'Bir dil, bir insan' tamam da. Bu kadarı da çok fazla oldu artık. Yabancı hayranlığımız nüksetti, kabardı yine. Her yerde yabancı isimler, anlamını bile bilmedikleri isimler tabelada, broşürde, reklamda. Tişört giyer tuhaf imalı lafları sırtında taşır. Bi ara celallenirler, kızar gibi yapar. Parasıyla aldığı gazlı, gazsız, köpüren içecekleri, meyveleri dökerler, ezerler. Ayaklar altında, o güzelim nimeti. Git de gariban semtinde dağıt da şu fani dünyada bir iyiliğin dokunsun. Tanımadığımız, bilmediğimiz insana karşı bir garip, tuhaf sevgi saygı hoşgörü besleriz. Acıma duygusu veya diğer versiyonu bizden çok yüksekte görürüz.
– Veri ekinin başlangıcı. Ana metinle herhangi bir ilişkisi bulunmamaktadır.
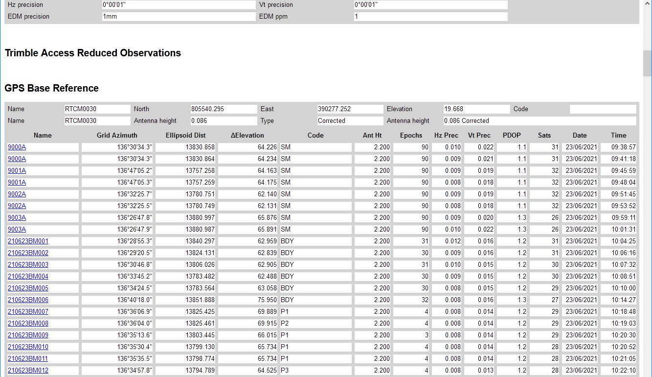Image resolution: width=652 pixels, height=377 pixels.
Task: Open 9003A link in the 10:01:31 row
Action: [x=17, y=230]
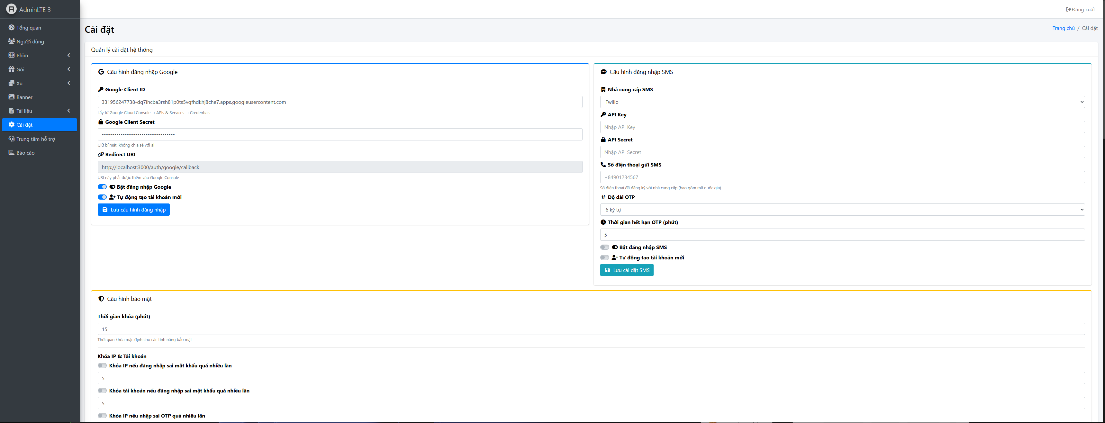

Ne zaman ne ara kaybettik sevgimizi, hoşgörümüzü. Elin yedi kat yabancısı, teknik adamına, futbolcusuna sabrederiz. Hem de sezon sonuna kadar. Yetmez, sezon bitmeden karar alırız, maç oynanırken. Ama bizimkiler hata yapsın, bir kalemde çizer, rezil ederiz. Niye, neden, niçin ? Mikrofonu uzat, hepsi, herkes, cümle alem, vatansever, yurtsever, oysa. Bir de 'insanlık öldü mü' derler,  avaz avaz. Evet evet hepsi sizlere ömür. Her şeyimiz göstermelik oldu. Türk futbolu bitti haliyle Türk hakemliği de. Şimdi de yabancı hakem getirmenin zeminini hazırlıyorlar. Sizler el birliğiyle getirdiniz bu bozuk düzeni, eserinizle gurur duyun. Bir de VAR'da yabancı, çıktı karşımıza. Sanki onlar çok dürüst, çok onurlu, çok bilgili. Melek onlar melek sanki. Tamam şu an bizim mevcutların çoğu, şansını denedi, miatları doldu. Komple değiştirin o zaman yabancıya ne gerek var ki ?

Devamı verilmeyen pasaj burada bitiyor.